--- WHAT YOU SHOULD DO ---
Only the lines from the one containing "This screenshot has height=812, width=1493." to the end of the listing below should be returned, exactly as written and without pictures.
****
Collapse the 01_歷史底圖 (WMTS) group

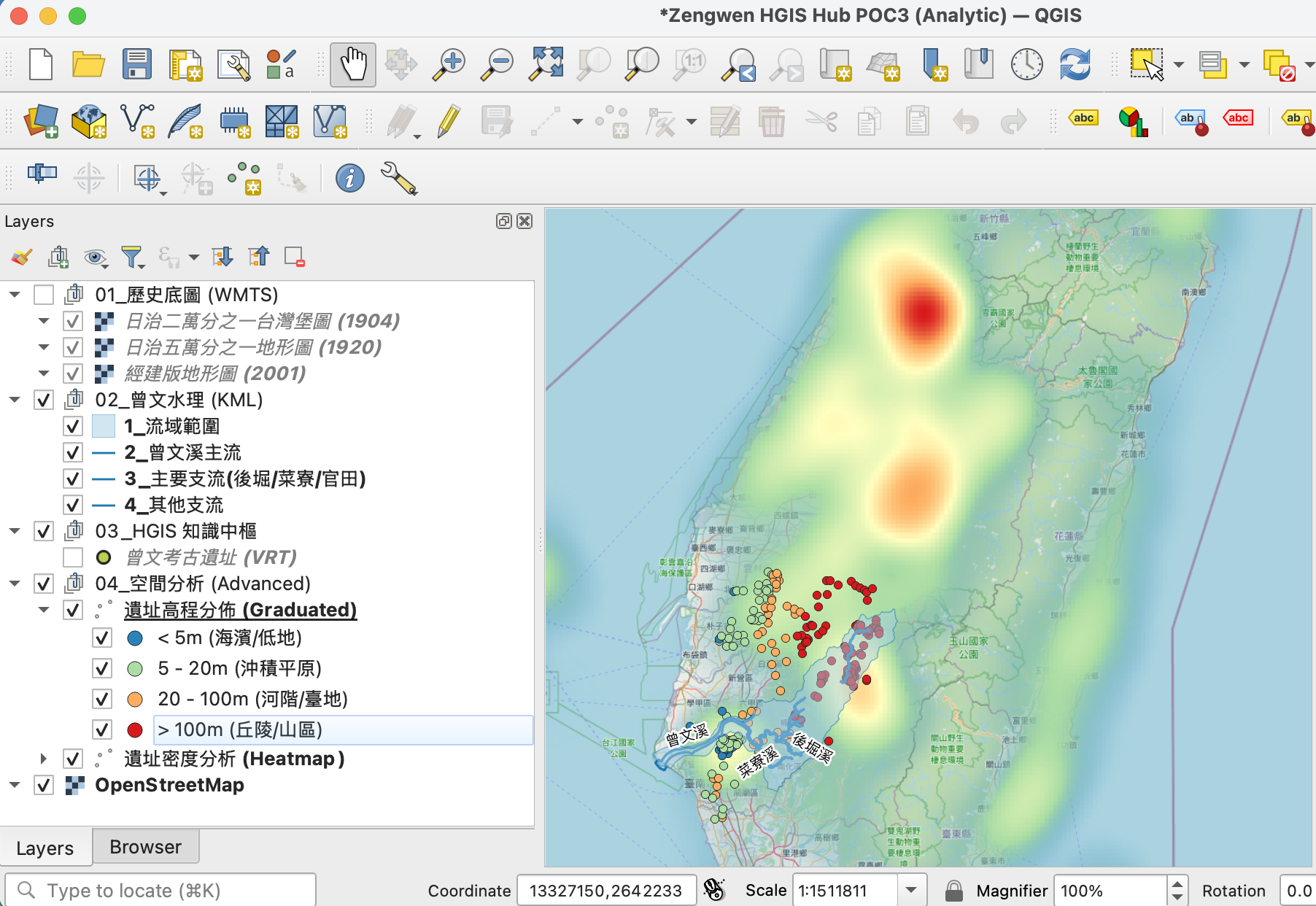click(x=15, y=295)
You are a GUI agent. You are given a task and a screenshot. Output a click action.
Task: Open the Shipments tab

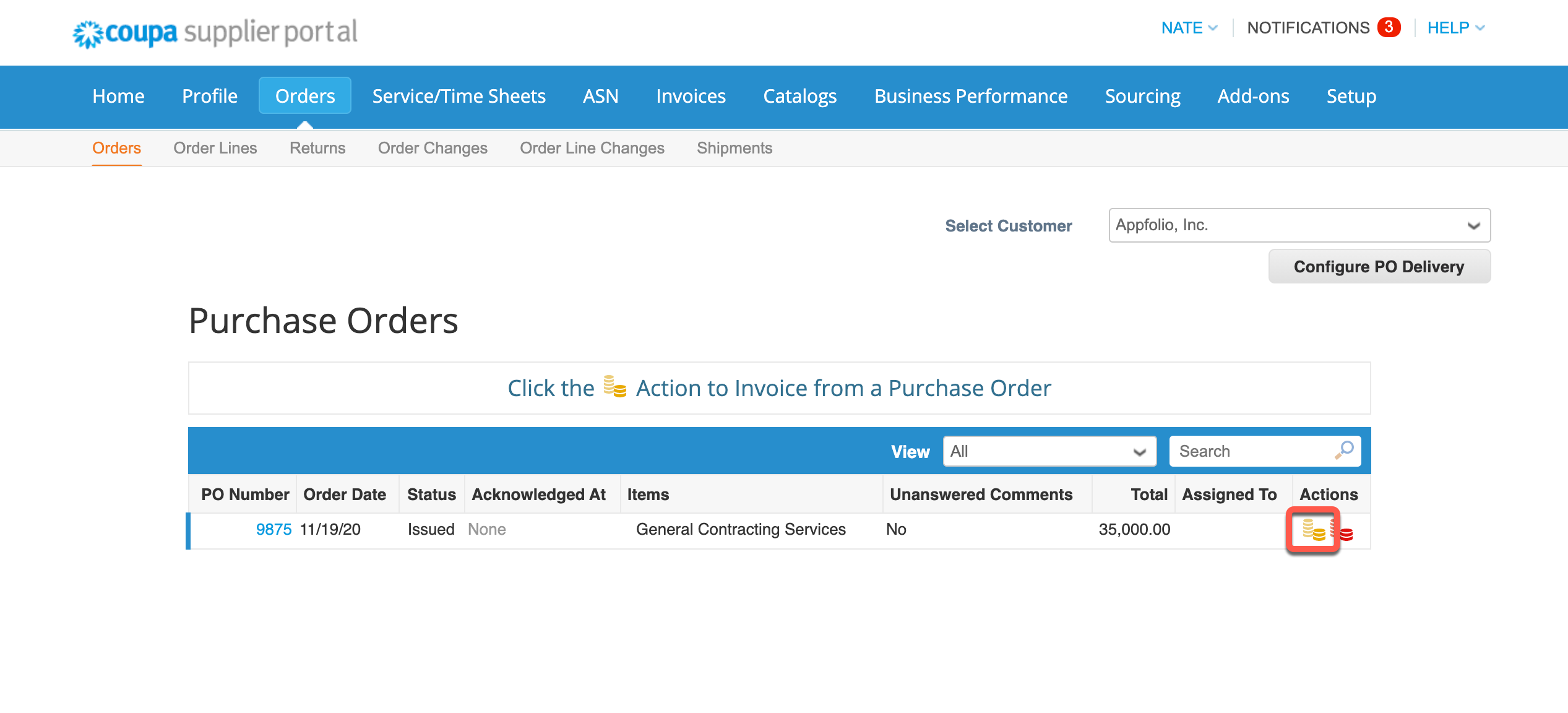[734, 148]
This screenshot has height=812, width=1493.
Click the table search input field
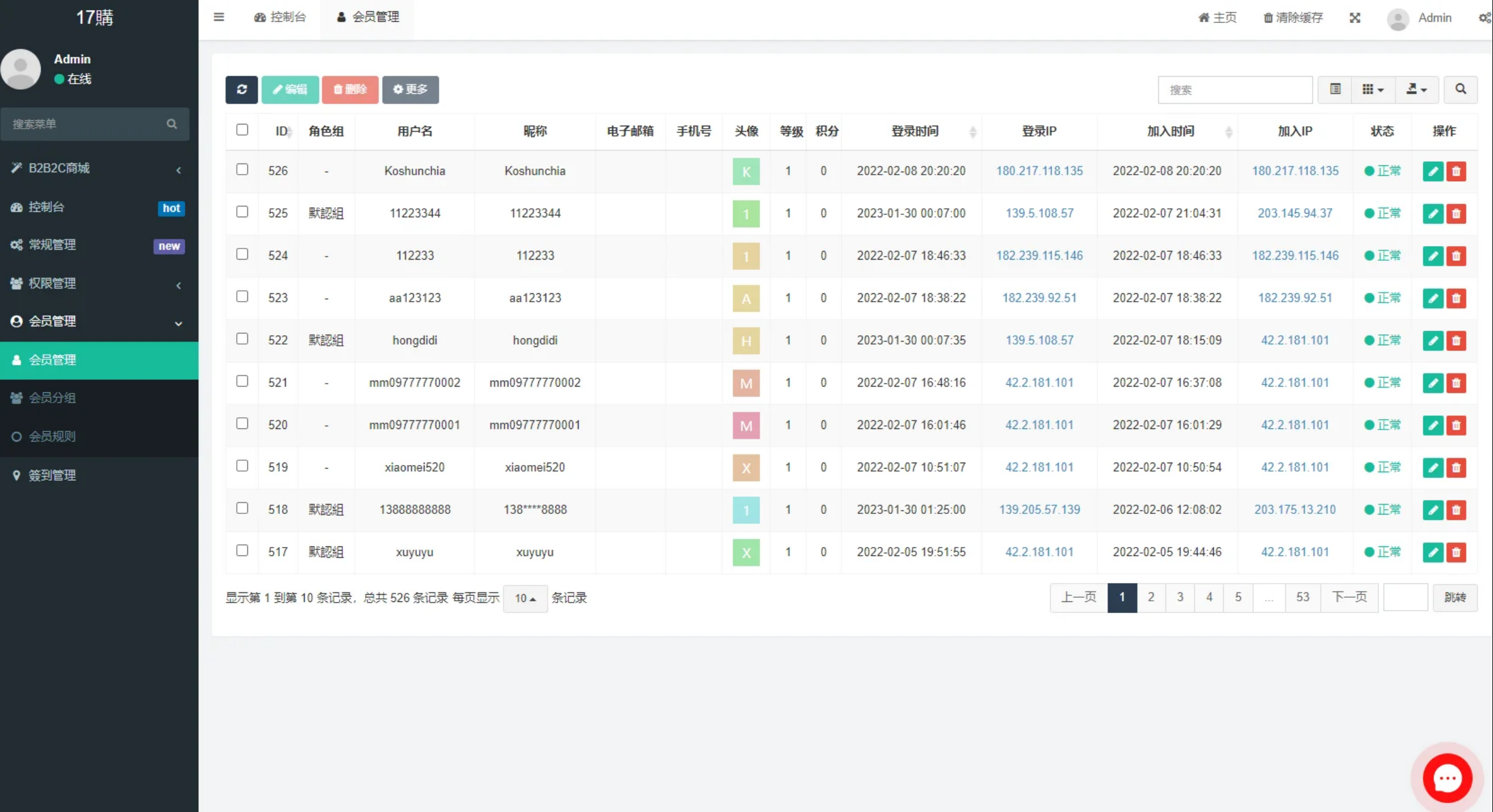click(x=1234, y=90)
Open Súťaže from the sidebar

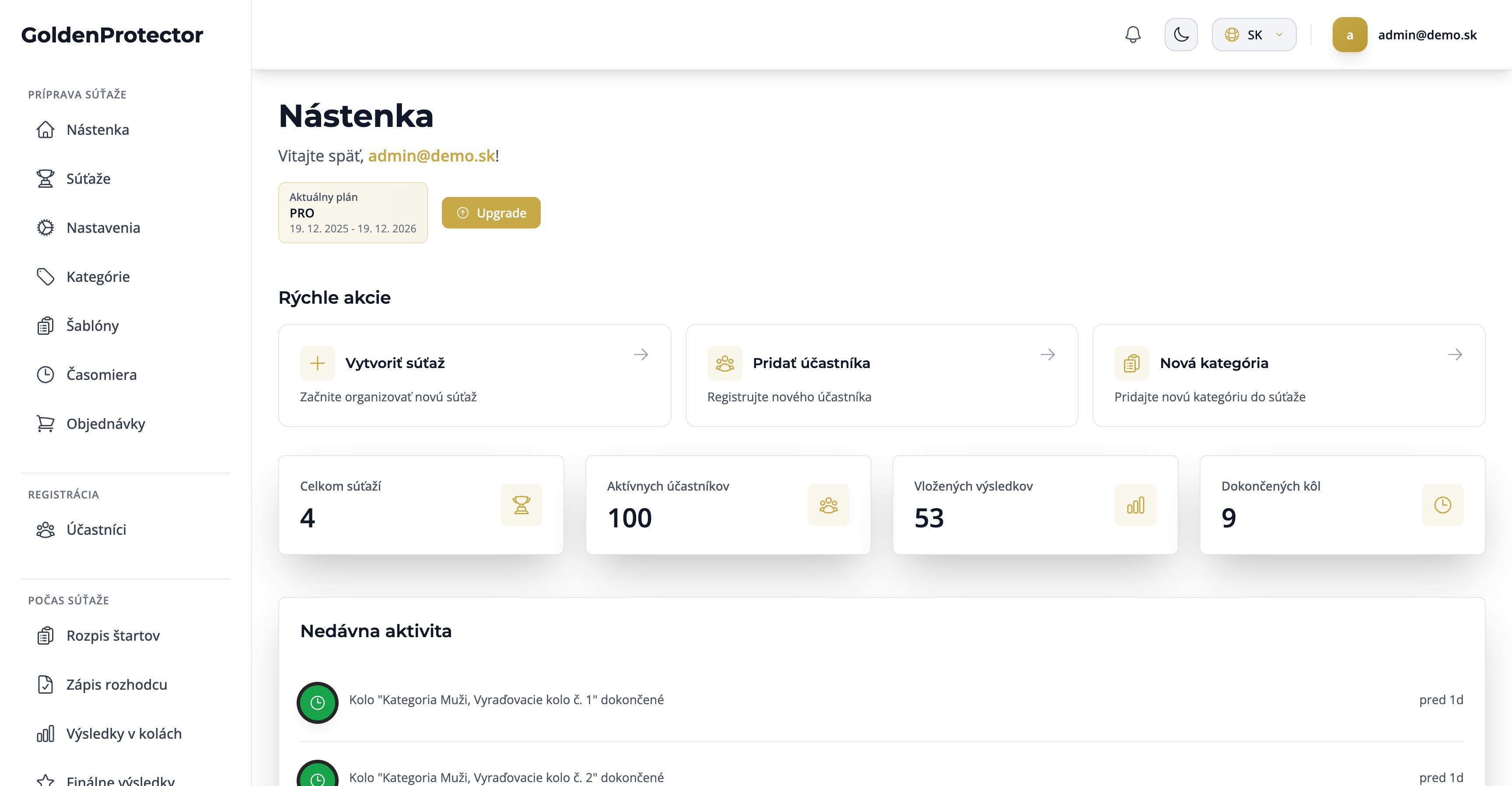[x=88, y=179]
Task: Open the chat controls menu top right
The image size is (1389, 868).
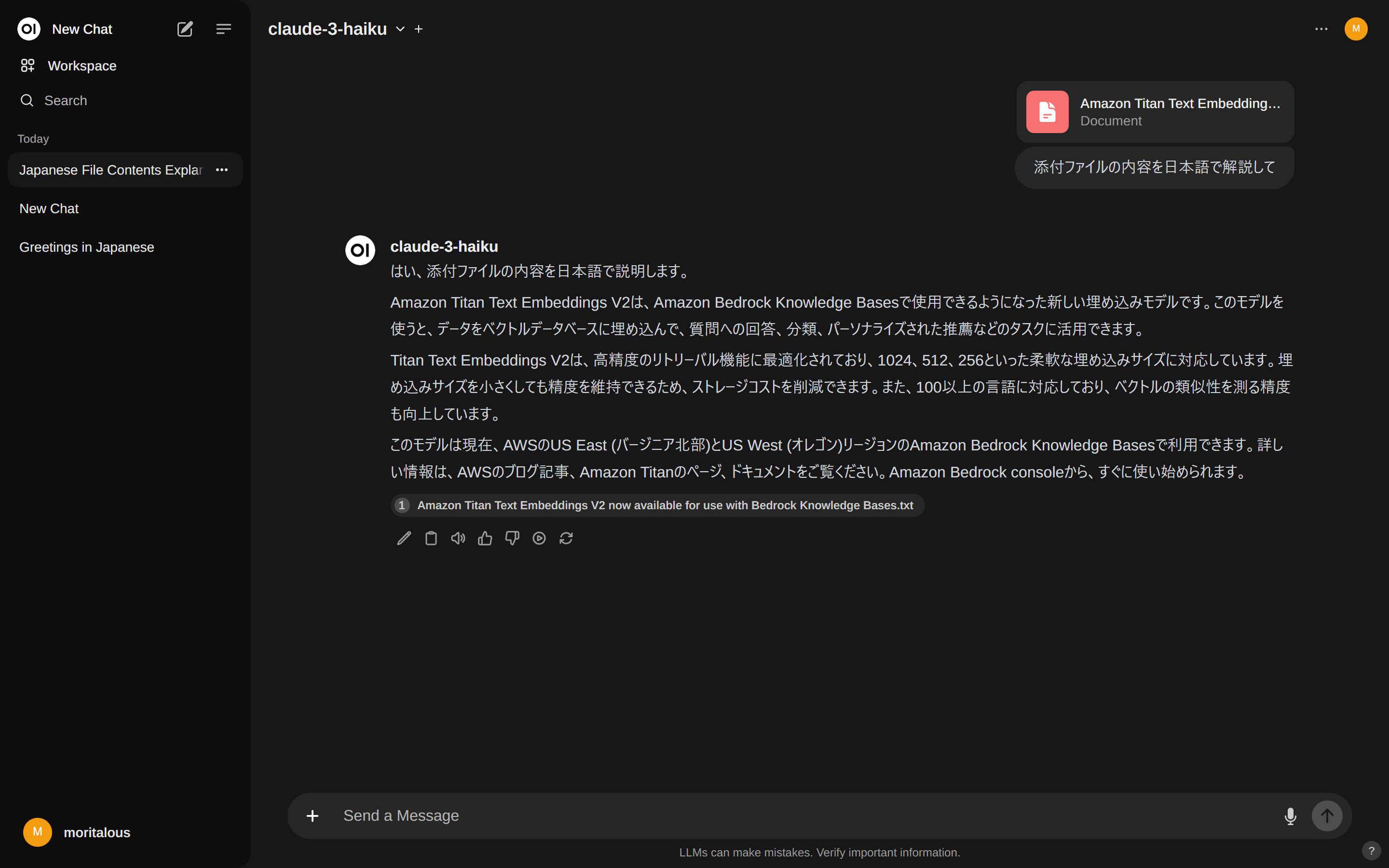Action: tap(1321, 29)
****
--- ANSWER SECTION ---
This screenshot has height=812, width=1493.
Click the table search input field
click(x=1234, y=90)
Open Súťaže from the sidebar

[x=88, y=179]
Task: Open the chat controls menu top right
The image size is (1389, 868).
Action: tap(1321, 29)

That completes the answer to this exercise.